Youth sue U.S. over climate change

MattBy Matthew D. Batista

Little substantive action is being taken in the United States to combat the grave challenges that climate change is clearly presenting. This summer, two massive Northern California wildfires burned, raining ash and spreading smoke as far as New York. The Carr fire burned over 220,000 acres in Redding, CA, and the Mendocino Complex fire burned over 410,000 acres across Colusa, Lake, and Mendocino counties. California is not alone in dealing with historic heat and wildfires: across the United States in the last 30 days, there has been over 2,000 new daily record high temperatures and over 5,000 new daily highest minimum temperatures established. Internationally, wildfires in Greece have killed at least 91 people, and Japan recorded its highest ever temperature on July 23, 2018 at 106 degrees. Sweden is experiencing the worst drought on record, with wildfires burning into the Arctic Circle.

These serious problems have led to a rise in climate and environmental litigation in U.S. courts.

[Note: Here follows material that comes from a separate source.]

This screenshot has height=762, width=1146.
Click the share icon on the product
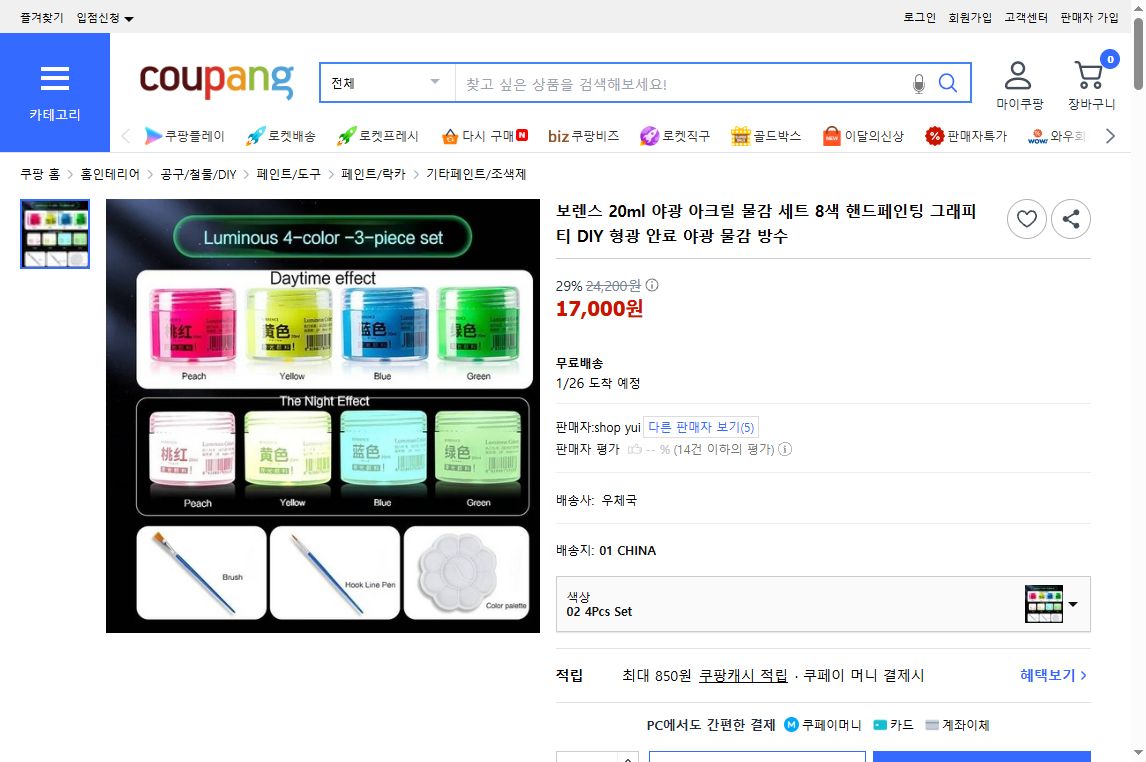tap(1071, 219)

October will see a novel case heard in U.S. District Court for the District of Oregon, Juliana v. United States.

In the past, most environmental claims have  been made against administrative agencies like the Environmental Protection Agency and Department of Interior, challenging their respective regulations. However, the Juliana plaintiffs make a different claim. Their complaint, originally filed in 2015 against the Obama administration, makes a constitutional argument against the U.S. regarding climate change.

The 21 plaintiffs were all minors at the time of filing, as young people are the most likely to suffer the effects of environmental decline decades from now. They assert Fifth Amendment claims of due process and equal protection under the law, as well as Ninth Amendment rights claims (the Ninth Amendment infers additional rights not expressly stated in the Constitution). They also invoke the public trust doctrine, which requires the government to protect the public’s right to natural resources. Plaintiffs argue that the federal government (and essentially the entire government) is affirmatively complicit with the fossil fuel industry in damaging the planetary ecosystem, thereby depriving current and future generations of Americans the right to life, liberty, and property as guaranteed under the Fifth and Fourteenth amendments. Additionally, they assert the government has failed to protect essential resources held under the public trust.

Both the Obama and Trump administrations have filed a series of procedural steps to end this case, dubbed by some as the “trial of the century.” Judges at the U.S. District Court for the District of Oregon, along with Ninth Circuit judges, have blocked such efforts on the part of the government. Most recently, the Ninth Circuit denied the government’s second petition for writ of mandamus (requesting reversal of the district court’s decision to proceed to trial), and the U.S. Supreme Court denied the government’s request for a stay of the proceedings. Trial is set to begin in two weeks.

The implications of this litigation are immense. If the plaintiffs prevail, the government could be held liable for the destruction of public trust resources. If the government prevails, it is yet another dead-end street for the planetary ecosystem. No matter the outcome, this case is likely to be appealed and in litigation for some time, with a possible eventual grant of certiorari. If the U.S. Supreme Court does eventually review this case, plaintiffs may not have a favorable judicial balance on the high court, for recently confirmed Supreme Court Justice Brett Kavanaugh is not particularly passionate about environmental issues.